I was skeptical at first but found evidence to corroborate it's the same thing, the key fact being the company named Process Software.
The reference in RFC1340 for it says "Bernie Volz" of process.com. Searching on that let me to a Web-0.9 style page with the text "compressnet/tcp is a protocol that is used to compress TCP connections for WANS. It used two ports to compress tcp conections, one to send the compressed TCP connection data through, and one used for the management of CompressNet. This is a commercial product only."
It is not bad design. At least in world without firewalls or NATs. It potentially allows things like one machine setting up file transfer between two servers. Not sure if this was done, but could be done.
Lot of stuff was rather interesting design, which we really have gotten away with how our current networks are build. Like multi and broadcasting for actual content.
"It potentially allows things like one machine setting up file transfer between two servers. Not sure if this was done, but could be done."
Well I certainly recall doing it back in the 90s.
I vaguely recall it was sending PASV to one server, taking its response values, and providing them in a PORT command to the other server.

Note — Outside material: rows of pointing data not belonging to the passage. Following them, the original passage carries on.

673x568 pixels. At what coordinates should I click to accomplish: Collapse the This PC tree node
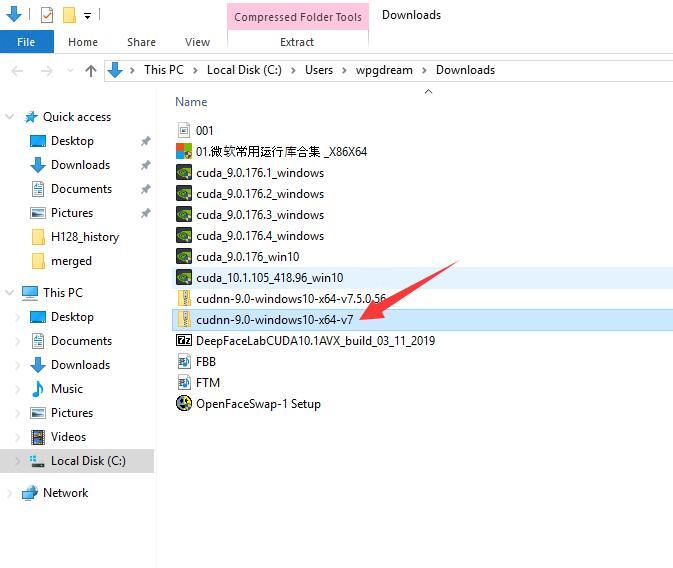tap(11, 293)
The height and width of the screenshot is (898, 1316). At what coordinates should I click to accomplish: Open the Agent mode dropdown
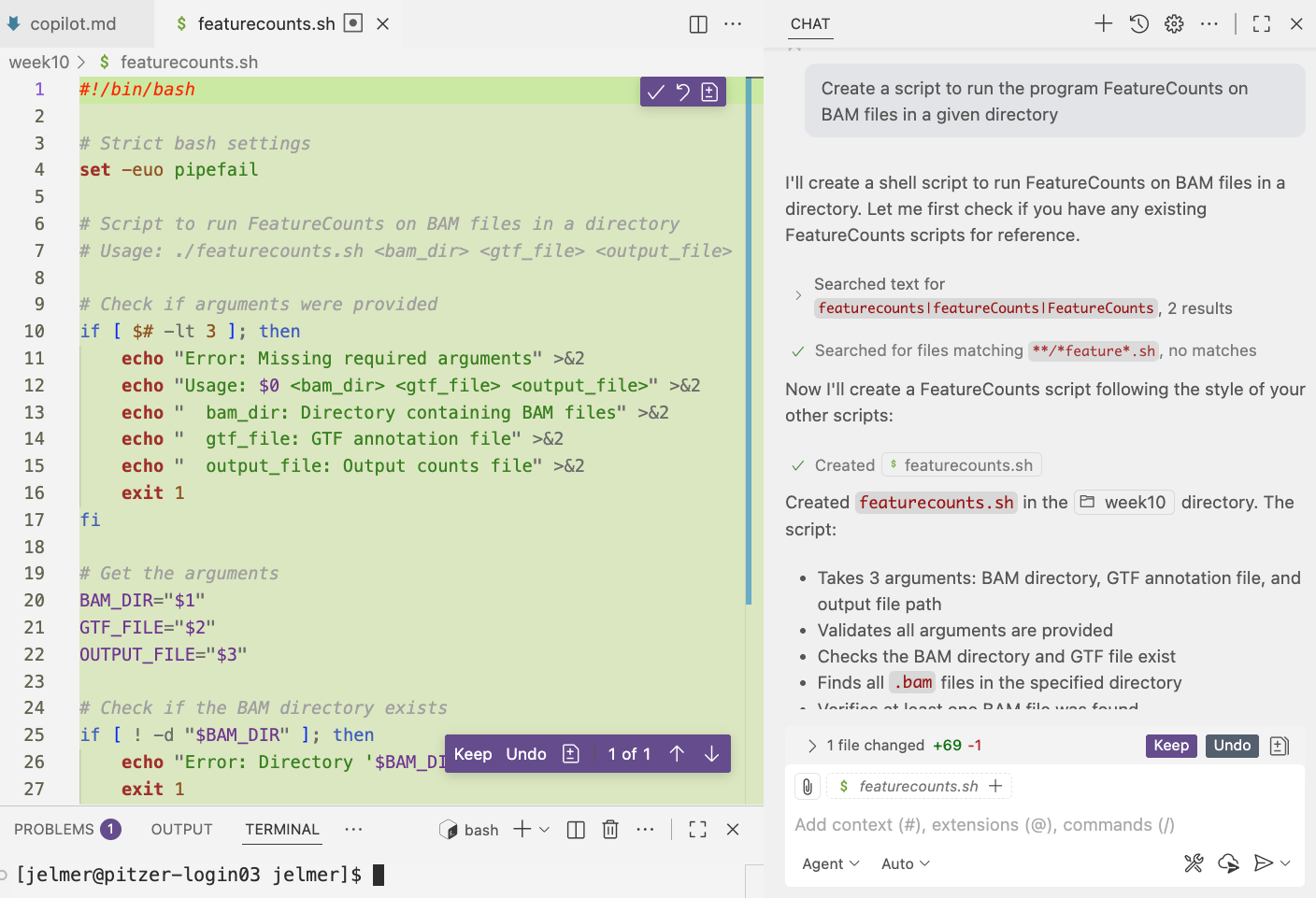click(x=829, y=863)
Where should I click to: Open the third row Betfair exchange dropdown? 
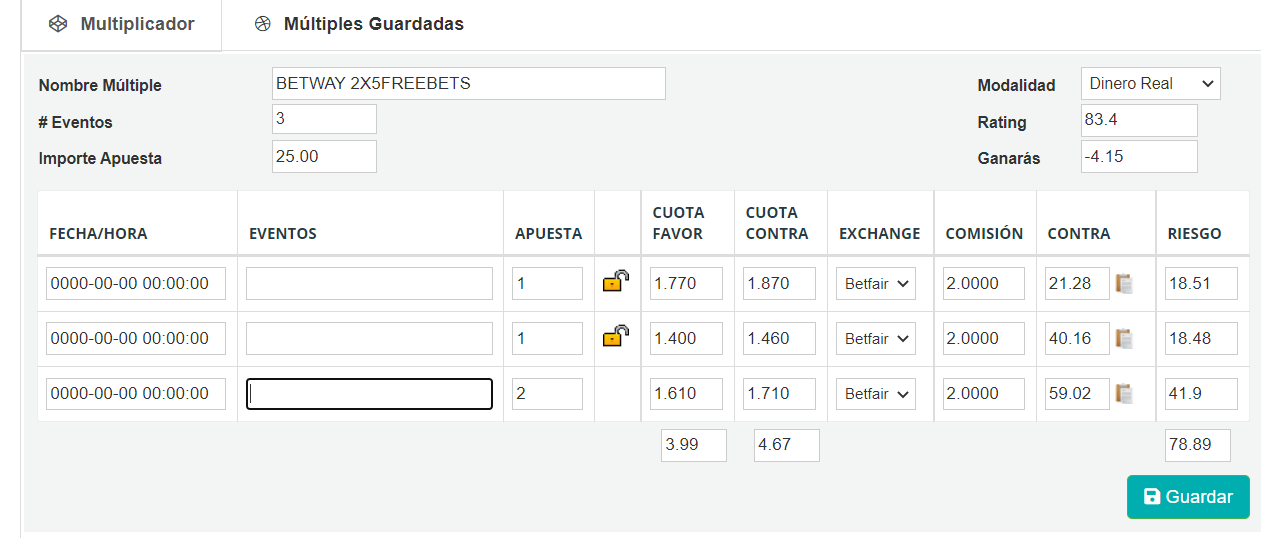click(876, 394)
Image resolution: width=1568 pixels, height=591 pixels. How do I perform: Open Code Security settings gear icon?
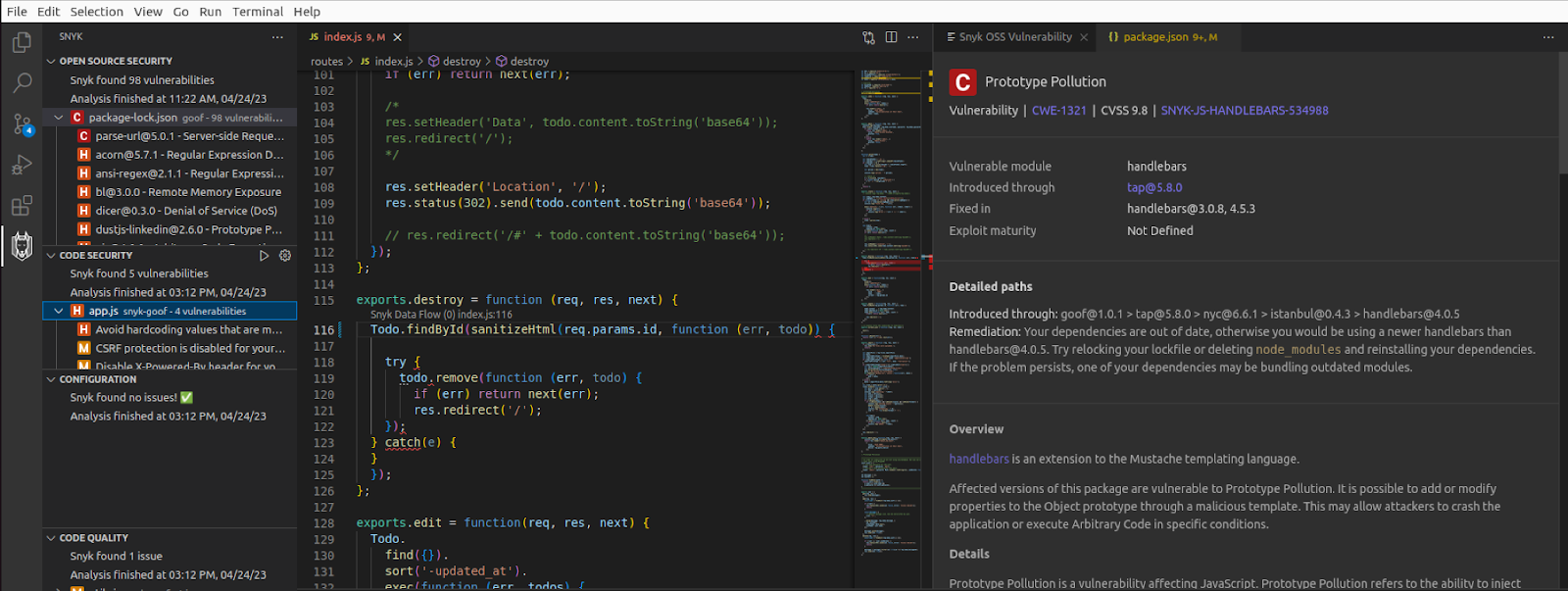point(285,256)
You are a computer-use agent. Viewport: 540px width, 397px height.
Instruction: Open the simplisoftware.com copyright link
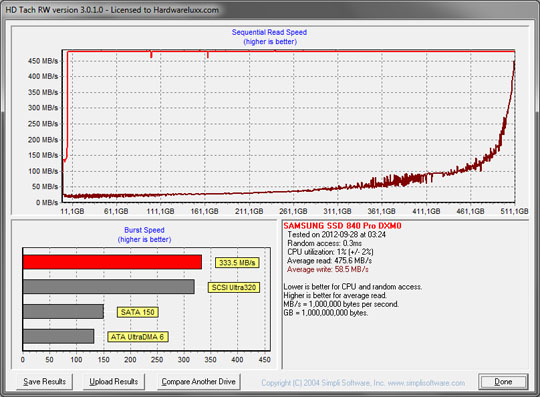tap(363, 383)
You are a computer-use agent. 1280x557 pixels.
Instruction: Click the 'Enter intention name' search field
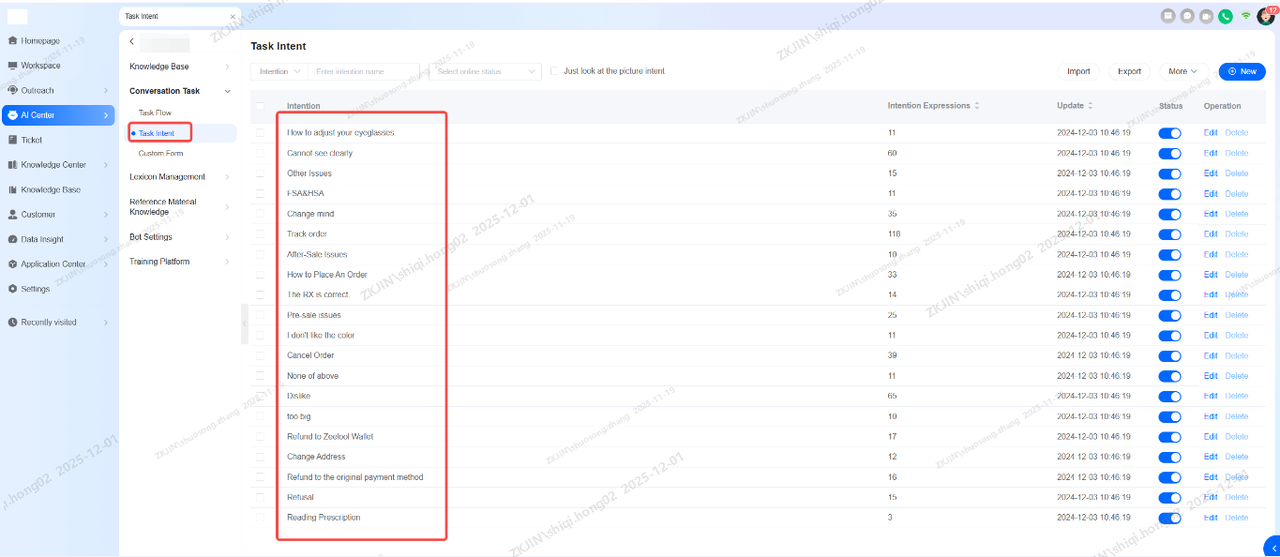(x=363, y=72)
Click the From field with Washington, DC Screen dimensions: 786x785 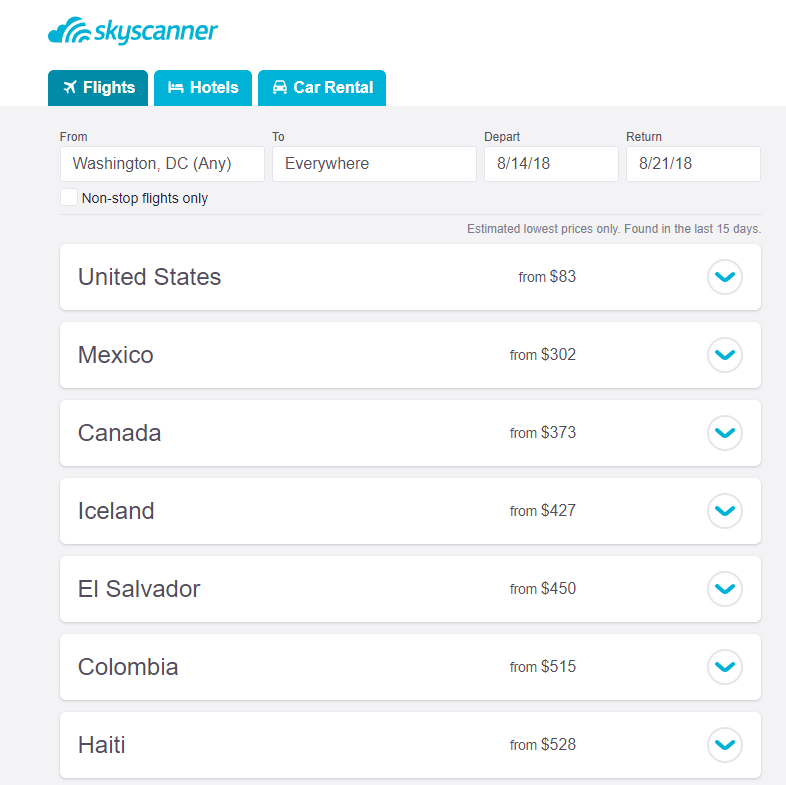pyautogui.click(x=162, y=164)
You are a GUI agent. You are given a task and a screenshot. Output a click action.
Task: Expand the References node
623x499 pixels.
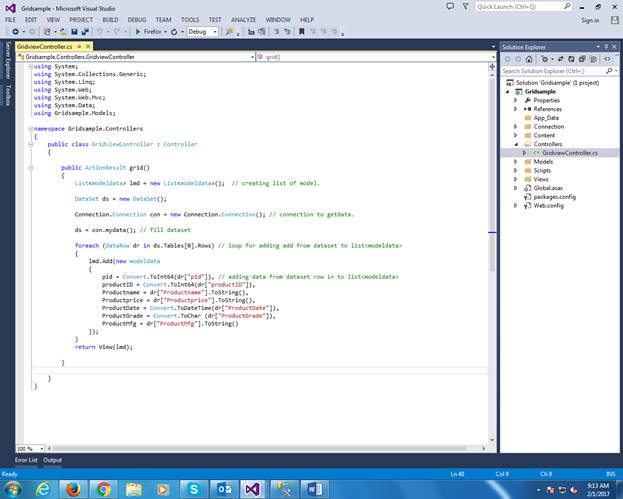(516, 109)
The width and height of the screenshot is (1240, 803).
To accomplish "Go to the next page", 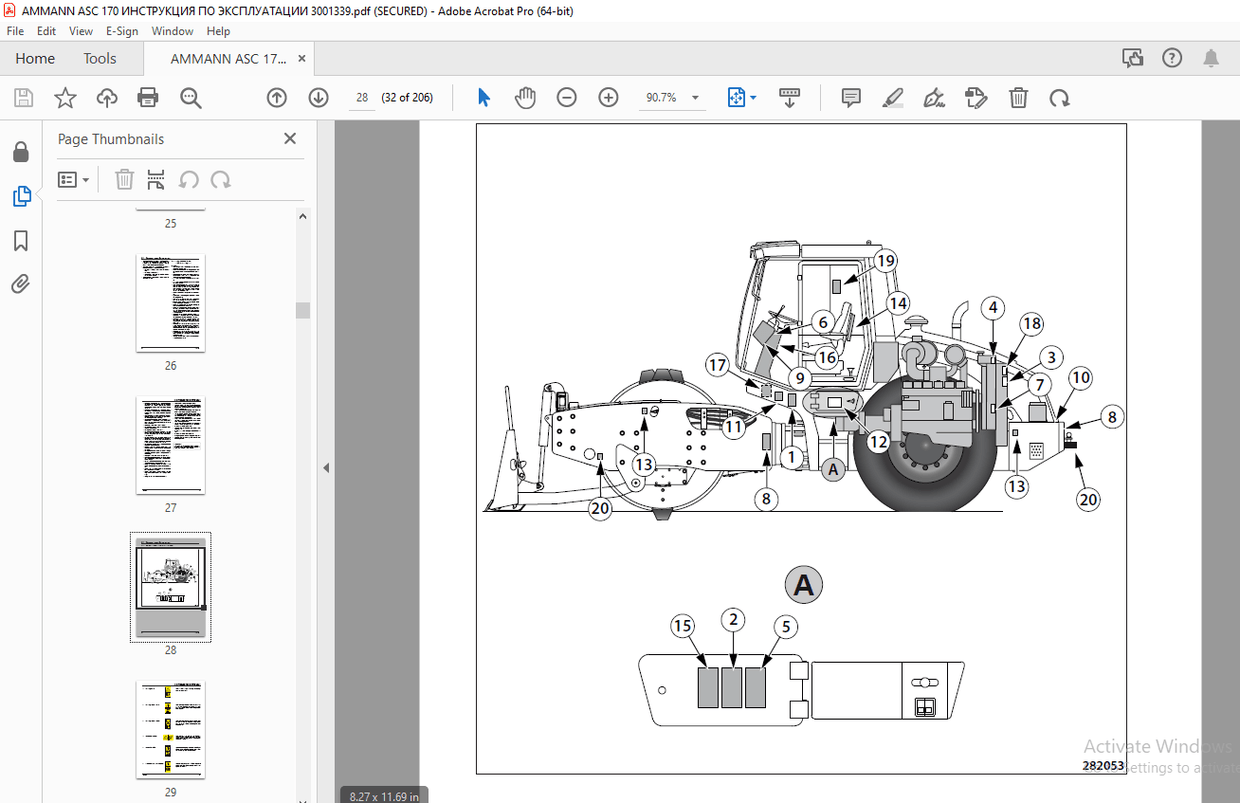I will click(318, 97).
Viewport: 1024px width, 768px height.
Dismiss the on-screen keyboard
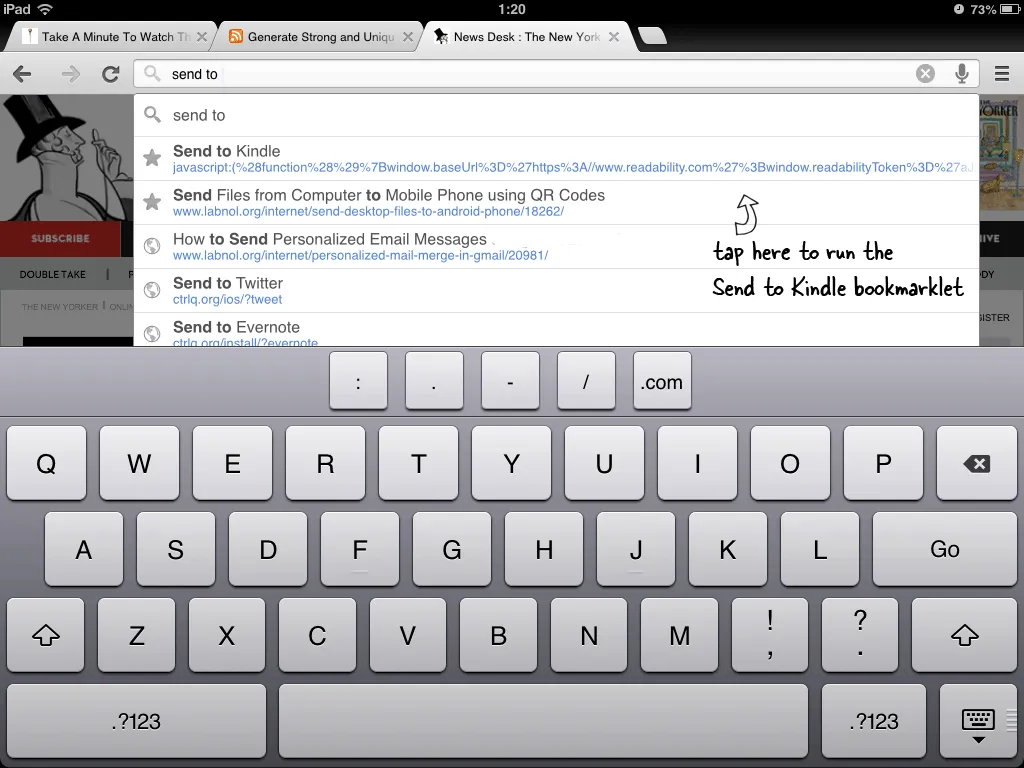[977, 721]
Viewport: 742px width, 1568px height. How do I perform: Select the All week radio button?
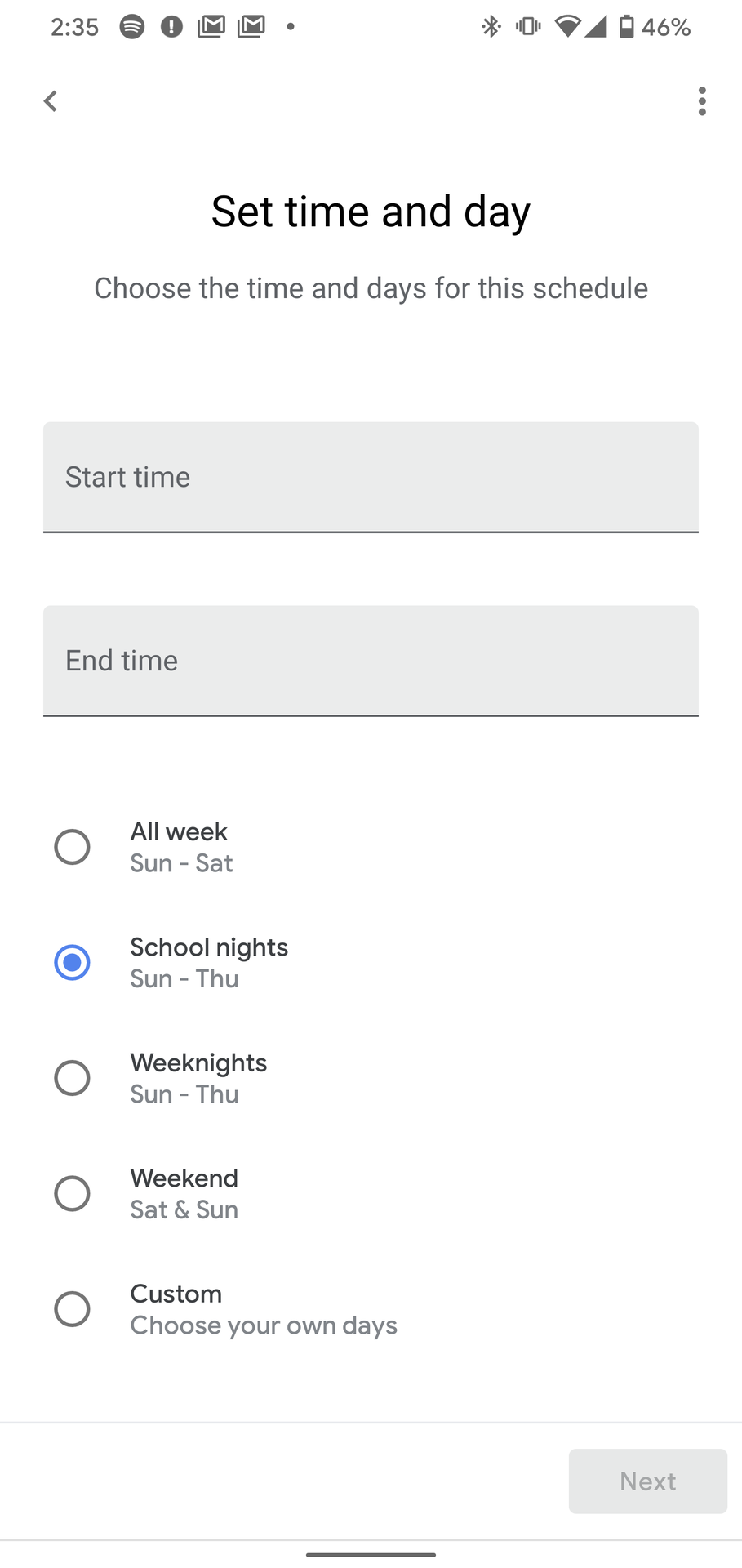[72, 847]
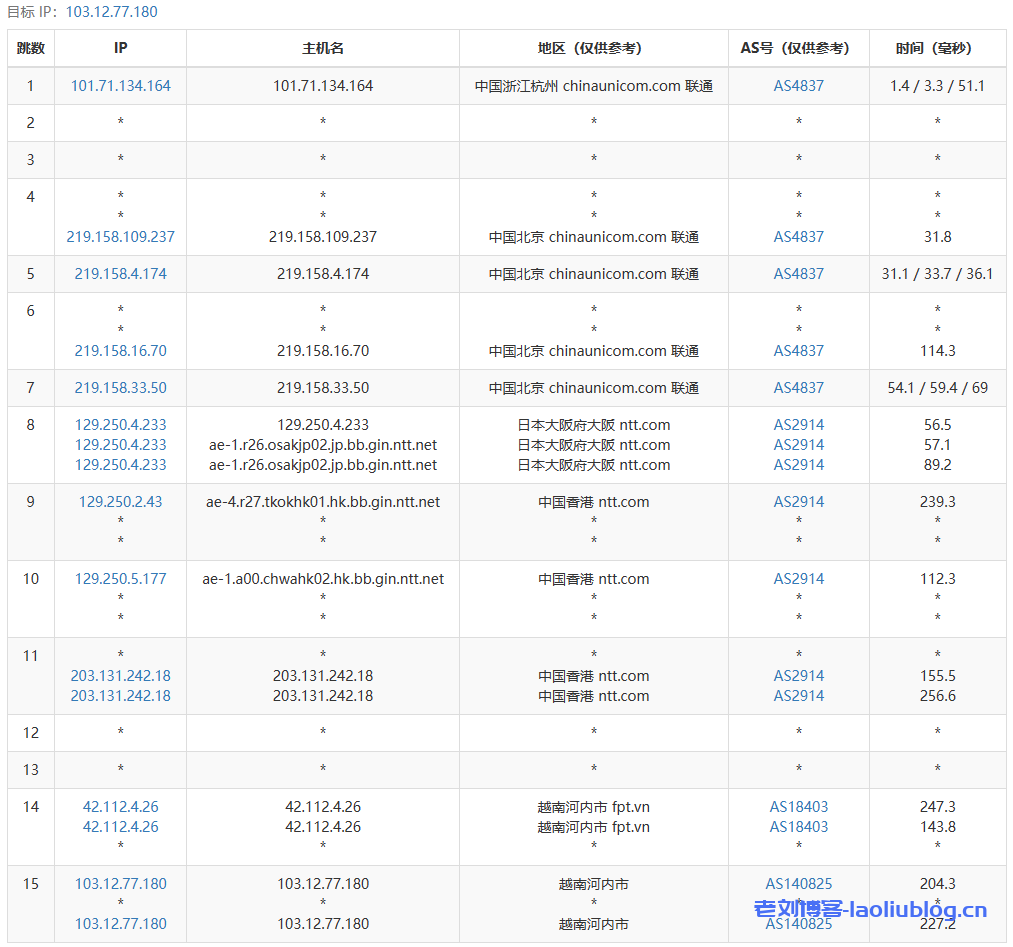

Then sending the RETR and STOR commands respectively to the two servers.
It is much more complicated than using two ports. There are two modes of ftp, active and passive.
In active mode the client connects to the server on port 21. It then issues a PORT command which tells the server which port on the client to connect to for data. The server connects to destination port on the client using port 20 as the source port.
In passive mode the client connects to the server on port 21 and issues the PASV command. The server chooses a random port for data and responds back to the client with a PORT command indicating this port. The client then connects to this destination port on the server using a random high port as the source port.